One of the more ornate cuts on this list, threaded with Steven’s religious calling-cards, “They Are Night Zombies!!” is a veritable march of horror. Let’s say this whole zombie thing happened overnight while you were sleeping. This is the soundtrack to the synchronized chaos you would witness, while yawning, scratching your ass, and looking out the window: [LISTEN]

"They Are Night Zombies!!..."

10. ‘Astro Zombies‘ by The Misfits

Walk Among Us

Largely considered the horror-punk album of all horror-punk albums, The Misfits’ 1982 gem, Walk Among Us slung end-of-the-world hate with an entertainment sensibility better than KISS, while still clinging to the ethos of punk and somehow pop as well. Like hit single “Skulls“, “Astro Zombies” is penned with some lurid themes. But Glen Danzig’s 60’s-led harmonies oi! everything into a moshing balladry that is an absolutely necessary play, should the zombie apocalypse stem from outer-space: [LISTEN]

"Astro Zombies"

9. “Zombie” by Fela Kuti


Using the power of funk and jazz as a scathing political attack on the Nigerian military of the late 70s, groove God-head Fela Kuti wrote the album and track “Zombie” in response to a series of violent attacks upon himself, his family, and his livelihood. Hateful, emotionless brutality is as zombie-like as it gets. Kuti made music a weapon here and incited riots later on. Can music change the world? Maybe not. But the people that listen to it can—this is an uprise in song. Every apocalypse needs one: [LISTEN]

"Zombie" (Fela)

8. ‘Thriller‘ by Michael Jackson


This is funk-gore genius. There’s no particular order to this playlist, but it would be number one if there was. Even without the million-dollar video that animated it into a classic, Jackson made zombies cool. When you feel the fever, throw on “Thriller:” [LISTEN]


7. ‘Dead Souls‘ by Joy Division

Atmosphere/Dead Souls

Ian Curtis did a good job of putting a poetic veil over the demons that haunted his brain.

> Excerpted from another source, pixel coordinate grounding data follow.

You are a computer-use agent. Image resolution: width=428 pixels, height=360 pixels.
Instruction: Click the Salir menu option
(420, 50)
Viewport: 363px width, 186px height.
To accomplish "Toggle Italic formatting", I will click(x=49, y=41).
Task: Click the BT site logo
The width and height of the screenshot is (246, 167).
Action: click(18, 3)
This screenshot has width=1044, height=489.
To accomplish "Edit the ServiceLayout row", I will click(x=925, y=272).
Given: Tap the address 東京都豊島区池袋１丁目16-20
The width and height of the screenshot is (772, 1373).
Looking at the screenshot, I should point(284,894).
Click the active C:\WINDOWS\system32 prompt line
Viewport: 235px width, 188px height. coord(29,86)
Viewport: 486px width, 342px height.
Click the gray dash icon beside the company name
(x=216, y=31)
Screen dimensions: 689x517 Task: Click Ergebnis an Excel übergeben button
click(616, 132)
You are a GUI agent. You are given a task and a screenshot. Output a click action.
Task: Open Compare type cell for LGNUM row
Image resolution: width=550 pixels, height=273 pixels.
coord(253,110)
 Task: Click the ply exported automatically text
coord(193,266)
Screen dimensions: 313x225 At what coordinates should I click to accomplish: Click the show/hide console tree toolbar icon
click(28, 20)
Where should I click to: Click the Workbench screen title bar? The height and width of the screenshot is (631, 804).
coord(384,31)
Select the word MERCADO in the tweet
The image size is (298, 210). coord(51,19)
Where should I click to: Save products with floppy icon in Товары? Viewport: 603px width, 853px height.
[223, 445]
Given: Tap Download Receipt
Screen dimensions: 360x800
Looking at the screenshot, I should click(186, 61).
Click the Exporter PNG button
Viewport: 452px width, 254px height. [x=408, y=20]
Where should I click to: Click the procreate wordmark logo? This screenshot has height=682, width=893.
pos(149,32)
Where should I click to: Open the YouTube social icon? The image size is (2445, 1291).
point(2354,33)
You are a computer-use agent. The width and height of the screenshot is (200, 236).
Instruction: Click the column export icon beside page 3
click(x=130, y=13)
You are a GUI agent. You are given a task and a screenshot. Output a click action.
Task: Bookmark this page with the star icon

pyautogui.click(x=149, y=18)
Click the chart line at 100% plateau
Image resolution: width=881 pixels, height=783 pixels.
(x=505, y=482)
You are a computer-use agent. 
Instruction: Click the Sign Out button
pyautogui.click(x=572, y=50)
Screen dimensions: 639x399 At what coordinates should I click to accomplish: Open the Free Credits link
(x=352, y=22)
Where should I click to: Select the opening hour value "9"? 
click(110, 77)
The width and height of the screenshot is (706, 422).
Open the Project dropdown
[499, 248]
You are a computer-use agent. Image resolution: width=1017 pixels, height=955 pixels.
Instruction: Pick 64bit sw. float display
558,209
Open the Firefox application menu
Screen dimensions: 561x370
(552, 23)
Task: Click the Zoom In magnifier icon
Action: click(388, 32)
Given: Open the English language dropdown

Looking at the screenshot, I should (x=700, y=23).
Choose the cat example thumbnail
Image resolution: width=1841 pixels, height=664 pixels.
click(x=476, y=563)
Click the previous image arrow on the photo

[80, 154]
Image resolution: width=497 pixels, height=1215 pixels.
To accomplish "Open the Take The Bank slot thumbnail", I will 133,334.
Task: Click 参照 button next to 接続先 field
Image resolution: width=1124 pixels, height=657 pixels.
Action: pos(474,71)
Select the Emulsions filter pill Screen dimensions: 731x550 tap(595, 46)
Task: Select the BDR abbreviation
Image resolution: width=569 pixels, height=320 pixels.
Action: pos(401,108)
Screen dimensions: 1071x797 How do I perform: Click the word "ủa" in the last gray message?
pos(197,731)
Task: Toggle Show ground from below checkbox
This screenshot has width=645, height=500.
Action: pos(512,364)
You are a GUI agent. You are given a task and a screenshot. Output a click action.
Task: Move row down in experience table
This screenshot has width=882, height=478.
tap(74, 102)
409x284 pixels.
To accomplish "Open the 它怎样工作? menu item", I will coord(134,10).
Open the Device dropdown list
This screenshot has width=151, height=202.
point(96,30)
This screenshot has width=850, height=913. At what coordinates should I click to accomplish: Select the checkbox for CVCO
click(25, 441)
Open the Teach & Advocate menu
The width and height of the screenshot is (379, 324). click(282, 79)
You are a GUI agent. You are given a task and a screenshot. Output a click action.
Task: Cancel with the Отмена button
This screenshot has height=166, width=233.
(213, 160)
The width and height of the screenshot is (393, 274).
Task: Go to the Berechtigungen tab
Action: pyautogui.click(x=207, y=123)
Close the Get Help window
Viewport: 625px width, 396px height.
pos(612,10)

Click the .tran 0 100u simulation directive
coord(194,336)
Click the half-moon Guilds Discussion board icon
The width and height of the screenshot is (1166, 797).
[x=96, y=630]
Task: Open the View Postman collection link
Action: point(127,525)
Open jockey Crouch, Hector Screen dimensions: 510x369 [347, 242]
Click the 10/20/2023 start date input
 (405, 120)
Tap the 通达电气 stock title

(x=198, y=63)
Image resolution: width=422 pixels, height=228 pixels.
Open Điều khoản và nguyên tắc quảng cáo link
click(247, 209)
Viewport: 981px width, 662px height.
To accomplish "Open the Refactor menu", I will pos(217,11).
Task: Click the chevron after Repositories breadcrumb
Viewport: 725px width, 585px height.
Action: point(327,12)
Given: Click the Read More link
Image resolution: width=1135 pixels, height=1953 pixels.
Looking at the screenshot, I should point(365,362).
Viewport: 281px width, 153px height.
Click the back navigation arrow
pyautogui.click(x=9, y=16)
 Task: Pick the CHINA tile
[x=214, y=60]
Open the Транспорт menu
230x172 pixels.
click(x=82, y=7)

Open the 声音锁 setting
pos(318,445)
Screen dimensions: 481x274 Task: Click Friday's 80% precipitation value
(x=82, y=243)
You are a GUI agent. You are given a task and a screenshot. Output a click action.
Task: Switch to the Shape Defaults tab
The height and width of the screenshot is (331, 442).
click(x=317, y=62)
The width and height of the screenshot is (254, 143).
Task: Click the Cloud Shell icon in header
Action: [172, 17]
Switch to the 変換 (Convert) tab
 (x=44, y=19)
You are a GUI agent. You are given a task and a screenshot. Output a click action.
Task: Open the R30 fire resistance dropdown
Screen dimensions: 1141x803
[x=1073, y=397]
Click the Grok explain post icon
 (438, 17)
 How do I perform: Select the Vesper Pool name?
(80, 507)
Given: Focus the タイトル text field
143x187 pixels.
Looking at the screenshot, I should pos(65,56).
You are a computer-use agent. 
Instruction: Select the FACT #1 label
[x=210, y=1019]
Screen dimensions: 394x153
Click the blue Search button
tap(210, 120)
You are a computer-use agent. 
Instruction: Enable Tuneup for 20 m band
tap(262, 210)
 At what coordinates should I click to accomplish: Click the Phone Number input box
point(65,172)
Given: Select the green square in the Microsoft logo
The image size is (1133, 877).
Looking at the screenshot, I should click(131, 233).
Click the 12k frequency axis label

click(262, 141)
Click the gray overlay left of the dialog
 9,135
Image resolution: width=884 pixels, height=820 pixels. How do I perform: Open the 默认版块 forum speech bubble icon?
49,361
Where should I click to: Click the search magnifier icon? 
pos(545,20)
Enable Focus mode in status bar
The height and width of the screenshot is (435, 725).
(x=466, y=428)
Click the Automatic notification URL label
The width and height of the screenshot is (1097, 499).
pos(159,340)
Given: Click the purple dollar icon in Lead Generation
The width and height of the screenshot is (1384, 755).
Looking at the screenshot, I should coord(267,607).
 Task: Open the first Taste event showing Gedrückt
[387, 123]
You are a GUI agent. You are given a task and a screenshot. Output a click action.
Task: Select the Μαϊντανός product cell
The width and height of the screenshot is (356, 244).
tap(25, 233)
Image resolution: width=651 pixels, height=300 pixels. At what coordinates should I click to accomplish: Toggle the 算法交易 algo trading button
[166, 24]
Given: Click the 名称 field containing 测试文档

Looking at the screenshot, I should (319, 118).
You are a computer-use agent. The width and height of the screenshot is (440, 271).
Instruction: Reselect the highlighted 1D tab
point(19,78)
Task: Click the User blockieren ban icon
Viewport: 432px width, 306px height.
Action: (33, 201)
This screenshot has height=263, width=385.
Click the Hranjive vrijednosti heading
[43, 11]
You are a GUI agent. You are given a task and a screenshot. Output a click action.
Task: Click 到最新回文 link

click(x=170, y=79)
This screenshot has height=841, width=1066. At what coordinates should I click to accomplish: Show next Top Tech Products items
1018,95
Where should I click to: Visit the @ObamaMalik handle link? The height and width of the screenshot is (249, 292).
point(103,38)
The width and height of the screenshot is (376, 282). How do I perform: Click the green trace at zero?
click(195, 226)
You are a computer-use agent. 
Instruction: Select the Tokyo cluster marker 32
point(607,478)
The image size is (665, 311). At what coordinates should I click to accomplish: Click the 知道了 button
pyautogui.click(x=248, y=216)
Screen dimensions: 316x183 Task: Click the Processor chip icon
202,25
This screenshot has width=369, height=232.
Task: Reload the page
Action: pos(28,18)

This song most likely has nothing to do with zombies, at least in the literal sense of the term. But if we happened to become one of the afflicted, we couldn’t help but to be hypnotized by the sterile Factory Records snap of this backbeat—with or without a trademark seizure dance from Curtis. In other words, we would be some hip zombies. R.I.P. Curtis: [LISTEN]

"Dead Souls"

6. ‘More Human Than Human‘ by White Zombie

Astro-Creep 2000

Another song not necessarily about zombies, “More Human Than Human” is an arsenal of thrash against an army of brain-eaters, with Woody Harrelson “Zombieland” kill-em-all testosterone. Kill or be killed. Stay human: [LISTEN]

"More Human Than Human"

5. ‘Infidel Zombie‘ by The Dickies

Dawn of the Dickies

Early Cali-punks The Dickies had a few scrappy hits that moderately blew up on the British charts, including a kooky song about bananas—”Banana Splits” (Tra La La Song). “Infidel Zombie“, however, deals with some unrequited love—the zombie variety, of course. Strung along by a maddening sax fill, the chorus gets a chance to light up something comical as the antagonist “gets depressed with duress.” It’s funny in a morbid “Killer Klowns from Outer Space” kind of way, which The Dickies had the dubious opportunity of scoring back in 1988, as well: [LISTEN]

"Infidel Zombie"

4. ‘Zombie‘ by The Cranberries

No Need To Argue

A cut having nothing to do with zombies in the classic sense, Ireland’s The Cranberries took a page from Fela Kuti here, drenching their guitars in an uncharacteristic grunge sludge to get their anger across, and used the song as a metaphor for political strife that has plagued Northern Ireland for decades. “Violence causes the silence” is a pretty ubiquitous lyric, though. Still, it’s entertaining to imagine Delores O’Riordan’s angsty brogue of a wail making an undead attacker shudder with annoyance: [LISTEN]

"Zombie" (Cran)

3. ‘Deado‘ by Stephen Malkmus

Stephen Malkmus

This is the last one that hits out of left field. Malkmus is on here because he’s the king of the crypt. And by crypt we mean cryptic. Consider this one-liner—”The equinox tail-chaiser super frail.” Take what you want from it. We like to imagine this super chill foot-shuffler as an olive branch to a zombie dude or dudette—e.g., “hey, zombie dude or dudette, what do you say we stop this murderous charade for a second and smoke a doobie?” Listen to the baritone “Deado” voice-over in the beginning and it will all make sense: [LISTEN]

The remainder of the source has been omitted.